DISTRICT Agrijura renforce son message en vue d’endiguer la recrudescence des déchets sauvages dans les prés et les champs. Déclinant la campagne nationale lancée par l’Union suisse des Paysans dans le Jura, la chambre d’agriculture met des affiches et des bâches à disposition des familles paysannes. L’occasion pour certains agriculteurs de se prononcer sur le sujet.
Dix ans après le lancement des premiers panneaux internationaux et d’autres éléments pour inciter la population à ne pas jeter ses déchets dans la nature, une campagne nationale se décline dans tous les cantons. Comme le souligne Agrijura, «depuis quelque temps, la recrudescence des déchets jetés aux bords des routes met le monde agricole en colère». De même, les emballages et autres détritus laissés sur les places de pique-nique sont également en hausse, notamment depuis la crise sanitaire.
En collaboration avec l’Union suisse des paysans (USP), la chambre d’agriculture jurassienne propose donc à partir de cette année de nouveaux panneaux propres à la région à installer le long des routes et, pour la première fois, des bâches portant le message fort «Les déchets tuent nos animaux». Comme le mentionne la faîtière nationale, «l’arrivée des nouveaux panneaux constitue l’occasion idéale de retirer ou remplacer les anciens, décolorés ou endommagés, qui sont contre-productifs car ils donnent à leur tour l’impression de déchets abandonnés».
Le fléau de la canette
Mais qu’ont à dire les agriculteurs ajoulots sur le sujet? Nous avons donné la parole à certains. A Cornol, Jeoffrey Cattin possède des parcelles aux bords de routes passablement fréquentées, en direction d’Alle. «La tendance est assez variable. Avant la première campagne, nous voyions beaucoup plus de déchets. La situation s’est améliorée mais j’ai l’impression que ces dernières années, nous en retrouvons davantage.» Il observe: «Le gros problème est la canette d’aluminium, toujours plus utilisée.» Un vrai fléau lorsqu’elles sont endommagées par les machines de récolte car de petits bouts tranchants peuvent se retrouver dans le fourrage: «Nous ne les voyons pas forcément dans les champs et une fois coupées, elles s’avèrent très dangereuses pour le bétail. Si une vache avale de la ferraille, on lui fait avaler un aimant pour qu’elle s’y colle et ne meurt pas. Mais cette solution ne fonctionne pas avec les canettes. En cas d’ingestion, c’est le décès. La population ne se rend pas compte en lançant ses déchets qu’ils peuvent tuer un animal, que nous ne pouvons rien faire pour le sauver. Nous sommes impuissants…»

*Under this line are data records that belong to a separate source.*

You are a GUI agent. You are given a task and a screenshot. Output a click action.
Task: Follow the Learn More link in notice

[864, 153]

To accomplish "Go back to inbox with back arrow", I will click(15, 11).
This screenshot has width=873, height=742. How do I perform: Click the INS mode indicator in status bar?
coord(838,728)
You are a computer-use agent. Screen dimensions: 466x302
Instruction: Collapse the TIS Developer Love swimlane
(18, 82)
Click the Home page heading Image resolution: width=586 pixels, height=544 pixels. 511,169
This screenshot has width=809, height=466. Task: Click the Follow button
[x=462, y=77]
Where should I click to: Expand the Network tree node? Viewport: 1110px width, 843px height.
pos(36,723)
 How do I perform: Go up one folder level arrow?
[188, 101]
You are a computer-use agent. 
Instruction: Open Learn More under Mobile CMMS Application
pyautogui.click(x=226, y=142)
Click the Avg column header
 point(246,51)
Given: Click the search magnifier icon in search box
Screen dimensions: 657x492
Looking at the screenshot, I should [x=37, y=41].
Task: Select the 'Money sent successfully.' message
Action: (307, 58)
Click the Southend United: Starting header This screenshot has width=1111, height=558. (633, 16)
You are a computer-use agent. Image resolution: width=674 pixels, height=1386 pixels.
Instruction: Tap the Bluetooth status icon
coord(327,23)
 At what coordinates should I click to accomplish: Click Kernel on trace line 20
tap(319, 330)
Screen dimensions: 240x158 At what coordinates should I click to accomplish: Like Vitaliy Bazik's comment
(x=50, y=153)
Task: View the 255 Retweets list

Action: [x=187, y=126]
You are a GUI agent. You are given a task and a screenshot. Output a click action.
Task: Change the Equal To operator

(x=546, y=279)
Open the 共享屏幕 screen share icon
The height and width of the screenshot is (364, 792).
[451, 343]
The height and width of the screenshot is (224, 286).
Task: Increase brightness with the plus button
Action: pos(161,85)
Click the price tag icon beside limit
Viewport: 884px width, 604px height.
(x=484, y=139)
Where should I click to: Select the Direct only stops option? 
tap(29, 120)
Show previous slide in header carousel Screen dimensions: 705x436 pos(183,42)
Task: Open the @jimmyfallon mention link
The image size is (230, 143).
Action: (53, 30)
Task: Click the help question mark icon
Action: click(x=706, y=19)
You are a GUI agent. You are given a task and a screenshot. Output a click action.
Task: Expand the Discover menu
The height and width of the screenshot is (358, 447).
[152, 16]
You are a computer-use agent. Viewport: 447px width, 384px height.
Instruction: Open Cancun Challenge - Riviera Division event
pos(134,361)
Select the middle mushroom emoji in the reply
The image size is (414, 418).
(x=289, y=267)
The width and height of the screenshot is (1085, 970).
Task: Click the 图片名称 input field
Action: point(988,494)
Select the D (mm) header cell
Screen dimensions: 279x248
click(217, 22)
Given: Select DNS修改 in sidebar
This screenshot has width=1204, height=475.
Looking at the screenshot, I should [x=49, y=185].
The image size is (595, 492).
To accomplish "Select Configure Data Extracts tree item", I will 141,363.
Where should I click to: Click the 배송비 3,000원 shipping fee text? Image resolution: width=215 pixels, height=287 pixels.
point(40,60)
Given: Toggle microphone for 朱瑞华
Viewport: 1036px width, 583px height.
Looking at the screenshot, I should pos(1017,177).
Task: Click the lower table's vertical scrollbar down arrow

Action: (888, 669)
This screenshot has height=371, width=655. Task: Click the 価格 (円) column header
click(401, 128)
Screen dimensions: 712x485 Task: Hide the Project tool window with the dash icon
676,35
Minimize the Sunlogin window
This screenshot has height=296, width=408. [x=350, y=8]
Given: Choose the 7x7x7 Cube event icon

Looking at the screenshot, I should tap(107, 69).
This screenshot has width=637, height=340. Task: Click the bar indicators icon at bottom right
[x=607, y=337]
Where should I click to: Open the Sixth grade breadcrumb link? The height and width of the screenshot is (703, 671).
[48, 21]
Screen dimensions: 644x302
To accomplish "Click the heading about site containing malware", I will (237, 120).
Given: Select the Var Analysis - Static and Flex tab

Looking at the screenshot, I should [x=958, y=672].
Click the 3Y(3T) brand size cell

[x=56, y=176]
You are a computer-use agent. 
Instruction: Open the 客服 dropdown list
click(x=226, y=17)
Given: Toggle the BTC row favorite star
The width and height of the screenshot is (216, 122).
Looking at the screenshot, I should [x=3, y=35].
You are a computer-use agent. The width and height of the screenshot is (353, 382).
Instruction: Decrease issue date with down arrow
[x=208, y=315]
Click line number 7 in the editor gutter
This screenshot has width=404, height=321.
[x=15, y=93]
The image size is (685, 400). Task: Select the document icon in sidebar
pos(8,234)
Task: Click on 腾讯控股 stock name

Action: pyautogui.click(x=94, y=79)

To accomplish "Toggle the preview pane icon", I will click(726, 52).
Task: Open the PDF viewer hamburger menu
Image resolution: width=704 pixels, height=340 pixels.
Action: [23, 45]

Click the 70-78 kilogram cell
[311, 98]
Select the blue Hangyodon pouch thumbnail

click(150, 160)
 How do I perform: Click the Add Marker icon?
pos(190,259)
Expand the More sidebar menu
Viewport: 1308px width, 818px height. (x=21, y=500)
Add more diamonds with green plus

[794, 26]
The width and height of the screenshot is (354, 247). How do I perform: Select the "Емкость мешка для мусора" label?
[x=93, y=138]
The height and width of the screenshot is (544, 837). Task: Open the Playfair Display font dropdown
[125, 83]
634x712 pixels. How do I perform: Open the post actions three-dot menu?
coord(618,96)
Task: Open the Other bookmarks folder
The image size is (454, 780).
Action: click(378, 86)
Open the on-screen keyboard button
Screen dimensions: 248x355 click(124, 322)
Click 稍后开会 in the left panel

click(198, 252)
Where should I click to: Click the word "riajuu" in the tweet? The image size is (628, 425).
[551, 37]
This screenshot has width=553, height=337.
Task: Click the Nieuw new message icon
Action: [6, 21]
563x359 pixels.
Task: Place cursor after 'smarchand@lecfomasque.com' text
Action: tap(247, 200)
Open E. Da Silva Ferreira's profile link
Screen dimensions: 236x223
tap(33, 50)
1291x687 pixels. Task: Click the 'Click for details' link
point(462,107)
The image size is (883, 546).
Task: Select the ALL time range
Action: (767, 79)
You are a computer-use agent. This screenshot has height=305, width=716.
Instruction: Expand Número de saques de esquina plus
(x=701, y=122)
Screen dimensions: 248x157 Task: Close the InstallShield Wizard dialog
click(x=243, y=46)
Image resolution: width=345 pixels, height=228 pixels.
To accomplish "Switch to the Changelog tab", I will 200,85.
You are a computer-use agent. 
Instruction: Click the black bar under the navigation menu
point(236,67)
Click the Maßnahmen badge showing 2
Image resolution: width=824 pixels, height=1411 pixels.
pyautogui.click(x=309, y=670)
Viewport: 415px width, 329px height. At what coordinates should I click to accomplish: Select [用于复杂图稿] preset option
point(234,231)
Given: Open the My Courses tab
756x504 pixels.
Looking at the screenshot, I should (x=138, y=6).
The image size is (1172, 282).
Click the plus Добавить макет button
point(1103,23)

Fabrice Cerf, agriculteur basé à Courtemaîche, est lui aussi confronté à la problématique. Il raconte: «Nous ne pouvons pas toujours identifier la cause lorsqu’une vache est malade. Il est possible que nous ayons enregistré des pertes dues à des canettes, qui sont la véritable problématique: les déchets plastiques ne blessent pas. Parfois, nous devons nous résoudre à abattre l’animal pour éviter qu’il souffre.» Celui qui possède également des champs au Mont-de-Coeuve relève un autre souci renvoyant aux promeneurs et non aux automobilistes cette fois: «En plus des déchets jetés, certains ne ramassent pas les crottes de leurs chiens: si elles se retrouvent dans le fourrage, elles peuvent faire avorter un animal: la vache peut en effet perdre son veau en raison des bactéries présentes dans les excréments.»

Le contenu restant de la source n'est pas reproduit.